> _BRIEF A_
In the forum thread on TV signal reception, what is the new first permissible date for digital testing of WTRF-DT?
> _BRIEF B_
Pick up the forum thread on TV signal reception after its final post and carry it forward.

> _DOCUMENT SEGMENT_
Thanks for the info, I have not been able to get 39-1 on my AM21. I was only able to get FOX on 21-3. I'll give it a try. 39-1 seems to still have some issues I get signal loss frequently when watching it. Do you have issues with 21-1 and pixilation?


----------



## Brian Hanasky (Feb 22, 2008)

I cannot get a signal strength test for my local CBS becasue the FCC granted them a waiver blocking all signal strength tests due to their puny signal and hardship situaiton. 


DA 08-1283
Released: June 6, 2008



Ellen Mandell Edmundson
Counsel for West Virginia Media holdings, LLC
1920 N Street N.W.
Washington, D.C. 20036

Re:	MB Docket No. 05-317

Dear Ms. Edmundson:

By letter dated April 30, 2008, West Virginia Media Holdings, LLC, licensee of WTRF-TV, Wheeling, West Virginia requested an extension of its waiver of Section 339(a)(2)(D) of the Communications Act of 1934, as amended, to prohibit satellite subscribers from receiving or conducting a digital signal strength test of WTRF-DT’s digital signal. The Commission granted the original digital signal testing waiver based on the fact that the station’s digital signal coverage was limited due to the necessity to use a side mounted antenna. The Commission has granted the licensee one six-month extension. In its most recent extension request, the licensee states that the circumstances justifying a waiver still exist and that it is prevented from installing a top mounted digital antenna because its analog antenna is currently installed in that position. 

Accordingly, IT IS ORDERED that the request of West Virginia Media holdings IS GRANTED and the first permissible date for digital testing for WTRF-DT IS EXTENDED six months, from June 15, 2008 to December 15, 2008. If a further extension is needed, a request must be filed by October 15, 2008.

Sincerely,



Barbara A. Kreisman
Chief, Video Division
Media Bureau


----------



## srrndhound (Jul 16, 2008)

CATCRAW said:


> Thanks for the info, I have not been able to get 39-1 on my AM21. I was only able to get FOX on 21-3. I'll give it a try. 39-1 seems to still have some issues I get signal loss frequently when watching it. Do you have issues with 21-1 and pixilation?


 39-1 and 39-2 are running in low power mode. They have an amplifier out for service, I'm told. It is the weakest OTA signal in my system, but it reads 80% while all others are 100%. I've got a Winegard Square Shooter with 22 dB of amplification driving into the SWM-8.

Yes, 21-1 has pixelation when action stresses the encoder. Not bad otherwise.


----------



## newsposter (Nov 13, 2003)

dont they realize that many of us have dvrs and wont watch no matter what? I guess though there literally is NO upside to them granting a waiver though. If you cant see their pic you cant see anyones!


----------



## CATCRAW (Mar 27, 2008)

srrndhound said:


> 39-1 and 39-2 are running in low power mode. They have an amplifier out for service, I'm told. It is the weakest OTA signal in my system, but it reads 80% while all others are 100%. I've got a Winegard Square Shooter with 22 dB of amplification driving into the SWM-8.
> 
> Yes, 21-1 has pixelation when action stresses the encoder. Not bad otherwise.


I tried adding the seconsary zip setup as you suggested. It did pick up 39-1 and a bunch of other junk. However I still cannot play 39-1. I shows no signal error. Did I miss something?

(Data records)
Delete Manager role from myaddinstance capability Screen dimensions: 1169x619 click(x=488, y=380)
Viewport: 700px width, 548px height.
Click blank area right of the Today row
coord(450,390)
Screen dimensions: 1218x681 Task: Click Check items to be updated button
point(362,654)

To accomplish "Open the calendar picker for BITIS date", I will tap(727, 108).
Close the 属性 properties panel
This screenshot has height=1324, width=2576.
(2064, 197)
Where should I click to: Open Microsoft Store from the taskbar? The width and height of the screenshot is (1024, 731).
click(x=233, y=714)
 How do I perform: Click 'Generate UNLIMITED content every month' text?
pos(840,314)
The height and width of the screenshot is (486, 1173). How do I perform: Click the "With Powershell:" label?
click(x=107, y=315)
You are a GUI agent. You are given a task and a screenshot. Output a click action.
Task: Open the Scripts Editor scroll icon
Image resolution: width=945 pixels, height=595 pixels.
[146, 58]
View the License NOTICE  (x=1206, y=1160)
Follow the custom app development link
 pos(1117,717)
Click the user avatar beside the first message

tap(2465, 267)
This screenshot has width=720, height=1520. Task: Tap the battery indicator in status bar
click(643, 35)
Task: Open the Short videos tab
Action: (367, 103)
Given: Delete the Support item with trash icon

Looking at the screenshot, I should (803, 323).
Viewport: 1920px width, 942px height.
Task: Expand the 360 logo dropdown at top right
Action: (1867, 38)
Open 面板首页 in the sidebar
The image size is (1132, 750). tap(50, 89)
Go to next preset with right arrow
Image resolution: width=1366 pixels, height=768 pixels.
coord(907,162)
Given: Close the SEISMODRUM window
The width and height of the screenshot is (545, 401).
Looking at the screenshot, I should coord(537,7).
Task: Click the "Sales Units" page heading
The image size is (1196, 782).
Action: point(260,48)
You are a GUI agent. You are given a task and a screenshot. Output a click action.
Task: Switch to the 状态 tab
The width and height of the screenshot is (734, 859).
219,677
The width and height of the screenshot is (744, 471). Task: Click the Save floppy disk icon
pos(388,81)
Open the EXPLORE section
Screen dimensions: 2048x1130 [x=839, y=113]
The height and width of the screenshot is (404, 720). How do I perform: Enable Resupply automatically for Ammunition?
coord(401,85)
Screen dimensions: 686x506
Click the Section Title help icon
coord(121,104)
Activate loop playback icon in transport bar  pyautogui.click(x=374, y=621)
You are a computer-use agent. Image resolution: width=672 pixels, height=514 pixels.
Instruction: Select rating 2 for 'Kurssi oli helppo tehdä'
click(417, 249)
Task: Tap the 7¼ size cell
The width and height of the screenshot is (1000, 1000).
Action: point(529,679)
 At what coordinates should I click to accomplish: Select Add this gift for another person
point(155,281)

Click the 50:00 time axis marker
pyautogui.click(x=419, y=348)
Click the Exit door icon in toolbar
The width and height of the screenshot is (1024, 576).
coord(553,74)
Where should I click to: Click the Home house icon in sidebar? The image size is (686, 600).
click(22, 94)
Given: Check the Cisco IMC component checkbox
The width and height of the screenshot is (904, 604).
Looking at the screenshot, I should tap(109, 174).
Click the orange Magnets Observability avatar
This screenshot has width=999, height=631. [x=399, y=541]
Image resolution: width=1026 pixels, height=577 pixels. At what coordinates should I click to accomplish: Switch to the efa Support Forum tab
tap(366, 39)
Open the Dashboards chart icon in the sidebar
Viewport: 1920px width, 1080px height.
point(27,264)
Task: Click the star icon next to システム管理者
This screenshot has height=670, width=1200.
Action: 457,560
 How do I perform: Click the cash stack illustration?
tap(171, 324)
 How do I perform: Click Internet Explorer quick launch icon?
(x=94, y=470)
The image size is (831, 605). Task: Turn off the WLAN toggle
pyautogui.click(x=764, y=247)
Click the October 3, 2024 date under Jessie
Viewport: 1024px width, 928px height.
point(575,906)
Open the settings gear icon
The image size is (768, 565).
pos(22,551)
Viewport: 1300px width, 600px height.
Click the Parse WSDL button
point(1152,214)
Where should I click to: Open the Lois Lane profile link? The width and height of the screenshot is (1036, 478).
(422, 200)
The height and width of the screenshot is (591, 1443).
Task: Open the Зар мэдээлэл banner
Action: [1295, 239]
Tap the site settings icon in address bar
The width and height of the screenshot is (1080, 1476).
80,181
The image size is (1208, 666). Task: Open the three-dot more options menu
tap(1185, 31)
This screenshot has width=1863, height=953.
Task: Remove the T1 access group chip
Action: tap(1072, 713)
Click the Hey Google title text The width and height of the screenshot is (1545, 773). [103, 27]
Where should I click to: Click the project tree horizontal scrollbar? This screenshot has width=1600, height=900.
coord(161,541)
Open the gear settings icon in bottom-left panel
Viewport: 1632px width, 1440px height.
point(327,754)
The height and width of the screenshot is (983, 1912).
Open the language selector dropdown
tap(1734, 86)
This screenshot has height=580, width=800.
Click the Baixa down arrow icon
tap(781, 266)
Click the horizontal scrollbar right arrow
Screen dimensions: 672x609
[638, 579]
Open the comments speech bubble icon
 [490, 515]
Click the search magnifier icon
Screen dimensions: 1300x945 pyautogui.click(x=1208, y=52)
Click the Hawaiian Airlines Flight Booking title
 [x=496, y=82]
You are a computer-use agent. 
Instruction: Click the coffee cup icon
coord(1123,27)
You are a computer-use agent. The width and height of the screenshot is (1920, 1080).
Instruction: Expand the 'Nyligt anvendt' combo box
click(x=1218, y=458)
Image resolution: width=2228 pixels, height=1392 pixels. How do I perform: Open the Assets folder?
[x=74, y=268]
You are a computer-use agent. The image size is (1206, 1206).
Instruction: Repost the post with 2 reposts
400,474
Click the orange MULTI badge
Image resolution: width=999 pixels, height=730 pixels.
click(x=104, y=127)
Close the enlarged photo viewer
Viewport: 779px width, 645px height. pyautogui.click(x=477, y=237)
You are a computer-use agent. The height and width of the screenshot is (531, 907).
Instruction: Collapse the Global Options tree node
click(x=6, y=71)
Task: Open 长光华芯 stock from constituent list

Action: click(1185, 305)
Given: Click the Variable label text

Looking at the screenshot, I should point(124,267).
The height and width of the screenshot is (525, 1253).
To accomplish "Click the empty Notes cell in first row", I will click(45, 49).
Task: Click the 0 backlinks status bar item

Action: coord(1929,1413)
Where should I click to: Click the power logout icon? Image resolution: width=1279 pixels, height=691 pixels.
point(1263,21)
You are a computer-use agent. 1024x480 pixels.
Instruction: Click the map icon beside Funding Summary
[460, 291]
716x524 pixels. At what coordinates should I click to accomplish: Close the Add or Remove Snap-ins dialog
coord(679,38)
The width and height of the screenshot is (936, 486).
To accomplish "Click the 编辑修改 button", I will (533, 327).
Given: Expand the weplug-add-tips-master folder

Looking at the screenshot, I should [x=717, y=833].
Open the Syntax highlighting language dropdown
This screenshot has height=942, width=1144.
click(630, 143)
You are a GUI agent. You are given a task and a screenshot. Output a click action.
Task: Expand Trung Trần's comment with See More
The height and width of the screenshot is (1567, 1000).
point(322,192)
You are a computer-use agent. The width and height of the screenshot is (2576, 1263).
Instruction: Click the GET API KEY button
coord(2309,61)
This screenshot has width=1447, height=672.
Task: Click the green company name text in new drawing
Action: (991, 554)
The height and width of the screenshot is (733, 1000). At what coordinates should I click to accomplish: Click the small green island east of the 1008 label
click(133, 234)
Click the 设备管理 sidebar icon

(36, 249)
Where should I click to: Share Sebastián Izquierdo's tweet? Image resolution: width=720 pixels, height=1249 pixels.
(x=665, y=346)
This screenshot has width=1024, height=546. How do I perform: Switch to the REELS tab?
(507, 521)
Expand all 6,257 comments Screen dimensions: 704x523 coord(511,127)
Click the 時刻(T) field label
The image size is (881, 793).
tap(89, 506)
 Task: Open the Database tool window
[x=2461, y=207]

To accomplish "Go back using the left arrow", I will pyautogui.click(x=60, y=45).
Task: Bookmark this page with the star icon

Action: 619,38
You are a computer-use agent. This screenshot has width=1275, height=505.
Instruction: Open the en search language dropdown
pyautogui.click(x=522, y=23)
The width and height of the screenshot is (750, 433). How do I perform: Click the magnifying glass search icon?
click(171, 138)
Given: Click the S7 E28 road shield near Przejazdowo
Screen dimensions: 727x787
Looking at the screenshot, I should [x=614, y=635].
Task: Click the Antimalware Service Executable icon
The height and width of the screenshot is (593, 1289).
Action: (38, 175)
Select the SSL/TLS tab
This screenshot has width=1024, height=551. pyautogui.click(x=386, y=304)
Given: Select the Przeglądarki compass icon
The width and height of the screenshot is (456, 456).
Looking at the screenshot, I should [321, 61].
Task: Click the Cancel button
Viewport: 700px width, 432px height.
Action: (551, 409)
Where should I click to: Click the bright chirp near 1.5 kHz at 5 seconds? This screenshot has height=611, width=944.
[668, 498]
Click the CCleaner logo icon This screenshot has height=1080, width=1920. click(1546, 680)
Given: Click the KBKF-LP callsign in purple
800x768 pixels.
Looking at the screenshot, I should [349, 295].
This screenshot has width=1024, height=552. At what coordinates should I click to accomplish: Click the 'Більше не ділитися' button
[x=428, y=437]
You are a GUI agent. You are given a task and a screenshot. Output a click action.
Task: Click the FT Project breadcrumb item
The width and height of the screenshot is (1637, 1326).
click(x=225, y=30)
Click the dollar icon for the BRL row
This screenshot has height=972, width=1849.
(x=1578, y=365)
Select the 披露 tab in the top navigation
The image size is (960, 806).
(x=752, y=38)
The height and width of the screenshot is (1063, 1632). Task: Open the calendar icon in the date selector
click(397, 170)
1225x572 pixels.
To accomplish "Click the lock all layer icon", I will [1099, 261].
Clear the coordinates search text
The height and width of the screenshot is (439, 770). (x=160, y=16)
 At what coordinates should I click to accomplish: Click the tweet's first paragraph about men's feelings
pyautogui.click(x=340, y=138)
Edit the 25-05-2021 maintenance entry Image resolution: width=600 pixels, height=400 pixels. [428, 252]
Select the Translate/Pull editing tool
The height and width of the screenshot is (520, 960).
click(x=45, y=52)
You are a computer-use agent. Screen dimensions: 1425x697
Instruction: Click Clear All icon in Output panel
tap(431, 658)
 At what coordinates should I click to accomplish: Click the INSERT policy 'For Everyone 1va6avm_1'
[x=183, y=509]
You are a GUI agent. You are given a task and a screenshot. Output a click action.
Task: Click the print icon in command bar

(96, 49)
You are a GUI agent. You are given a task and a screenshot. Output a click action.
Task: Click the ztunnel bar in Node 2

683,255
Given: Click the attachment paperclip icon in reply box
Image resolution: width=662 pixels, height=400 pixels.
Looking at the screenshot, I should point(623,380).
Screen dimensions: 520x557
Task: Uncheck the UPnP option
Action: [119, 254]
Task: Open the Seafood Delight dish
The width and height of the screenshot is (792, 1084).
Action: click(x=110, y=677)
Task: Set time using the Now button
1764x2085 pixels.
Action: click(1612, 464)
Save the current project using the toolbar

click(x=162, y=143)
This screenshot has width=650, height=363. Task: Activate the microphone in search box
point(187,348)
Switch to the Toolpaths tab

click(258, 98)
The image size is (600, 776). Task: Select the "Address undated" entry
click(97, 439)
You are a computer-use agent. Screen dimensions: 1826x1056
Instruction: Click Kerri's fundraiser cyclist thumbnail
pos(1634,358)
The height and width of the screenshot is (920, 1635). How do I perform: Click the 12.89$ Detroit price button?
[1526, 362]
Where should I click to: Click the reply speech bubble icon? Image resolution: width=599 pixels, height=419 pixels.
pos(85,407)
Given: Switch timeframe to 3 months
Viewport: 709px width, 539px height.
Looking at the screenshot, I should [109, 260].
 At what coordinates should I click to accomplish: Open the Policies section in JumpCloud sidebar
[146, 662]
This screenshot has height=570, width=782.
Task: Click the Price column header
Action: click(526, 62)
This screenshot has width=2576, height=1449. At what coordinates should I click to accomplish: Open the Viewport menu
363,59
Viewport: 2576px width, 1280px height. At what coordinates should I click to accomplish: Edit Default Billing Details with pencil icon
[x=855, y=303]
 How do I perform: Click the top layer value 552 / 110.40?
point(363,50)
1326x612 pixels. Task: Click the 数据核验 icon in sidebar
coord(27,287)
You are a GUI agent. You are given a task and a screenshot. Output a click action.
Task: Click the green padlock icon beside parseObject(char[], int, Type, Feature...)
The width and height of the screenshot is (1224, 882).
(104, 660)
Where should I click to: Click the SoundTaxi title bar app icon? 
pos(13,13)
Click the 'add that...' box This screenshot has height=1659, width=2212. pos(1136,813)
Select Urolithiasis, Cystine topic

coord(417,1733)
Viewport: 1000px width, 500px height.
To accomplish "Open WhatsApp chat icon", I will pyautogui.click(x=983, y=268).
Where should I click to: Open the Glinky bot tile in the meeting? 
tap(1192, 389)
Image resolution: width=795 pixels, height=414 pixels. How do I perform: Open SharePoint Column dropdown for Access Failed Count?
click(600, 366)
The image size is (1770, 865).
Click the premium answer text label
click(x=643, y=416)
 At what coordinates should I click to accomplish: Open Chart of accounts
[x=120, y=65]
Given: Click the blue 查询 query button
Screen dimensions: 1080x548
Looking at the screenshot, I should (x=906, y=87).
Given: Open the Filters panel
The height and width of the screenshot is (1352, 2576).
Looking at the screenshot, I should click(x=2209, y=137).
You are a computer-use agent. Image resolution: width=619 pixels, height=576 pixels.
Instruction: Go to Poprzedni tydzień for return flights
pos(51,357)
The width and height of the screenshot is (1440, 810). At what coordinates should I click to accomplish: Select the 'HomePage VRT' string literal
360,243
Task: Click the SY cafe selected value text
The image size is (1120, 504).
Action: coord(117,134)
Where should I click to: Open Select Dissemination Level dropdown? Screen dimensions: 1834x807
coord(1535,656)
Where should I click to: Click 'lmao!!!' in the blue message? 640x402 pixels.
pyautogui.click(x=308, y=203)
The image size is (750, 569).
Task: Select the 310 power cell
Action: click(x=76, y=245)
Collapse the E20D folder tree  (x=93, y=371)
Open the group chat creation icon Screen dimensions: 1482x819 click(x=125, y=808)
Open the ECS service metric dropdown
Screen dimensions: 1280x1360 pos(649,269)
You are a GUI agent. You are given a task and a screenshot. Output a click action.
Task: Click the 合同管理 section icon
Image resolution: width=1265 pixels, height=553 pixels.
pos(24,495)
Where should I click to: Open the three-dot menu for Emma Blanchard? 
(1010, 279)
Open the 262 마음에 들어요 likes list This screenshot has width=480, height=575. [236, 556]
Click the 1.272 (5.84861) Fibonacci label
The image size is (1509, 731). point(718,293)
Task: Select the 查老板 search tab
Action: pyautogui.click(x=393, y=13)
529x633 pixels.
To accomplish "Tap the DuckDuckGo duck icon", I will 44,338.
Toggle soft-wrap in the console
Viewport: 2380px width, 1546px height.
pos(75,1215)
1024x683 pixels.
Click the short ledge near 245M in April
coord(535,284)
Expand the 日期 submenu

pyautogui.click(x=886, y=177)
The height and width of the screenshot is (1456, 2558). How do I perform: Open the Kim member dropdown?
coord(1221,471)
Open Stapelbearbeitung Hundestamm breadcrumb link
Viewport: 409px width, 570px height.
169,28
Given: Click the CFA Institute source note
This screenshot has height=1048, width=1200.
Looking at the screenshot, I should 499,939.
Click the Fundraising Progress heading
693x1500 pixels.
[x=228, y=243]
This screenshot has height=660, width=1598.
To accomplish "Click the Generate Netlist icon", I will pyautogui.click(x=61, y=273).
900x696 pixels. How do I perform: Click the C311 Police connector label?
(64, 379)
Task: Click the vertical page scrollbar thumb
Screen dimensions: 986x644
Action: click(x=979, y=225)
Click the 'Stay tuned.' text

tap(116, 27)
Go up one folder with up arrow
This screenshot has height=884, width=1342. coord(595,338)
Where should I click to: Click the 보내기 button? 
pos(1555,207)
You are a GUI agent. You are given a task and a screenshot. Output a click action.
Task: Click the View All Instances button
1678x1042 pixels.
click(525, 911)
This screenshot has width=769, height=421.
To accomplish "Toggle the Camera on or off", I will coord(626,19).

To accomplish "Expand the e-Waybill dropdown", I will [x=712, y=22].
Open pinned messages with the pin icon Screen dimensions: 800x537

> _RESPONSE A_
December 15, 2008.

> _RESPONSE B_
----------



## Dirk (Sep 15, 2007)

NBC and CBS in New Orleans just don't seem to get it. They have denied my wavers about ten times. I live in Long Beach, MS which is about 70~ miles away and there is just to much crap in between us. I really need to call them. I also need to ask them for the HD waivers since that is all I really care about.


----------



## joshjr (Aug 2, 2008)

I have a new problem with my local wavers today. It seems that they are waiting till they get word back from 2 different DMA markets in which D* is saying both have to approve my waver. Its so annoying. I emailed the VP of Customer Service. Hope I hear back from him in a few days.


----------



## texasbrit (Aug 9, 2006)

Dirk said:


> NBC and CBS in New Orleans just don't seem to get it. They have denied my wavers about ten times. I live in Long Beach, MS which is about 70~ miles away and there is just to much crap in between us. I really need to call them. I also need to ask them for the HD waivers since that is all I really care about.


Do you need a waiver? According to DirecTV's DNS tool you are eligible for DNS, and I checked TVfool which shows the OTA signal strengths are way below grade B.
Of course, the stations may have been given an exemption from the DNS rules because of Katrina, in which case they can just say no.


----------



## Dirk (Sep 15, 2007)

Can I get the link to that? I have checked it before and it said that I had grade B signals which I don't. If I can get the link I will try calling DirecTV again and getting it fixed. I just checked it again and you are right. They still have denied my waivers though. My signal strength is grey on the tvfool thing.

Also can you tell me what to say and who to ask for when I call DirecTV. They have given me the run around so many times trying to get this its crazy. I don't even have a local CBS or NBC in my DMA.


----------



## joshjr (Aug 2, 2008)

I called D* today to ask about my waivers. I have a few that will have been waiting approval for 30 days tomorrow. According to the SHVIA document that the FCC directed me towards it says that after 30 days D* can just turn them on. The guy on the phone is saying one of the SD waivers was denied so that denies the HD one as well and I will not be able to get them activated tomorrow. I let him know that I can see on the site right now that there are 2 local channels that have been pending since 8/19/08 and tomorrow makes 30 days. He has me on hold now checking on it.


----------



## joshjr (Aug 2, 2008)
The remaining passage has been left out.